▶ **What to work on**
Your answer must hold only the lines below from the line containing "Viewport: 1148px width, 1047px height." through the line containing "Click the 2X", each reproduced exactly.

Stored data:
= = =
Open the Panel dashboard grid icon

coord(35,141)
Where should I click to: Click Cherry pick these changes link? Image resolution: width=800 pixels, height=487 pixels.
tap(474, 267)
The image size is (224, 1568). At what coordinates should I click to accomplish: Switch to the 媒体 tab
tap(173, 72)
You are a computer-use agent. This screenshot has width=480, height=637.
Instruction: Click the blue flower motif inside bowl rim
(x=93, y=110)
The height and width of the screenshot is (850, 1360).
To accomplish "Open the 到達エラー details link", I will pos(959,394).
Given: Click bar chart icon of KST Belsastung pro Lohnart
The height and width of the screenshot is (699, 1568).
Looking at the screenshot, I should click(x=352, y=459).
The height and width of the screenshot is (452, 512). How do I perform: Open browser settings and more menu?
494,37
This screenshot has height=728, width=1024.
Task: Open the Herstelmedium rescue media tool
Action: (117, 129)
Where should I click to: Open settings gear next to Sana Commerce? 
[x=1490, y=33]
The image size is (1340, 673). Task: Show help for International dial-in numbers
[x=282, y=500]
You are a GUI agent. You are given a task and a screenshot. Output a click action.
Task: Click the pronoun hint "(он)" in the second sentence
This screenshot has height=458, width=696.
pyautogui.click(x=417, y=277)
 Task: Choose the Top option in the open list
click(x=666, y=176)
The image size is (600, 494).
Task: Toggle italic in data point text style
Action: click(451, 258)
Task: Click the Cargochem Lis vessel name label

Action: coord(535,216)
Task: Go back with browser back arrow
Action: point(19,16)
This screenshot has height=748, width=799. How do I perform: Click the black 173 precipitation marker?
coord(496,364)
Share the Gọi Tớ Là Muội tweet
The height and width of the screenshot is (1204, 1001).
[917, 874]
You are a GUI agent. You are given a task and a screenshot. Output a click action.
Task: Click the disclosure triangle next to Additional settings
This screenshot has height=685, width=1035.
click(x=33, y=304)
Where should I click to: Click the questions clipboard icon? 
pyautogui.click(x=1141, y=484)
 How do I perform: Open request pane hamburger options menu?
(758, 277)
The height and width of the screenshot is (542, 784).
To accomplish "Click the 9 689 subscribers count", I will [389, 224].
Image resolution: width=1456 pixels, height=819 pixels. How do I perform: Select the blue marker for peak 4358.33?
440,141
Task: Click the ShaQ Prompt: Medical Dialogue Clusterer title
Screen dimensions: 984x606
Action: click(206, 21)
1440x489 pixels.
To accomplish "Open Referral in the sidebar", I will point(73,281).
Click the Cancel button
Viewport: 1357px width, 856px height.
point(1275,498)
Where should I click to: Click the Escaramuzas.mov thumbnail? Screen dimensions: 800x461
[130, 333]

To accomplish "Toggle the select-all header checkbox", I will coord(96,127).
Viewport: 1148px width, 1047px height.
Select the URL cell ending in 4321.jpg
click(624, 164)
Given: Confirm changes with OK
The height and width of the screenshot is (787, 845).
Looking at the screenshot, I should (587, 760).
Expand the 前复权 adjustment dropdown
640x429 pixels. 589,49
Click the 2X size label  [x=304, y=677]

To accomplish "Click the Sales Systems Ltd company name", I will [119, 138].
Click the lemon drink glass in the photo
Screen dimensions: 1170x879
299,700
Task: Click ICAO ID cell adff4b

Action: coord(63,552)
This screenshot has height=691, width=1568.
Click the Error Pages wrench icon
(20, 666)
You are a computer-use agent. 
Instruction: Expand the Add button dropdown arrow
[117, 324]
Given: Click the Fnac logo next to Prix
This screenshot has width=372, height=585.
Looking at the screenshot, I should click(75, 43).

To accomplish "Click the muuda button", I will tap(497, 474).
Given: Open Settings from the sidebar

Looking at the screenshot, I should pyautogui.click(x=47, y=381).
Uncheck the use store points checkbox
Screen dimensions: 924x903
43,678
= = =
▶ **Result of the task**
Viewport: 1148px width, 1047px height.
Select the URL cell ending in 4321.jpg
click(624, 164)
Given: Confirm changes with OK
The height and width of the screenshot is (787, 845).
Looking at the screenshot, I should (587, 760).
Expand the 前复权 adjustment dropdown
640x429 pixels. 589,49
Click the 2X size label  [x=304, y=677]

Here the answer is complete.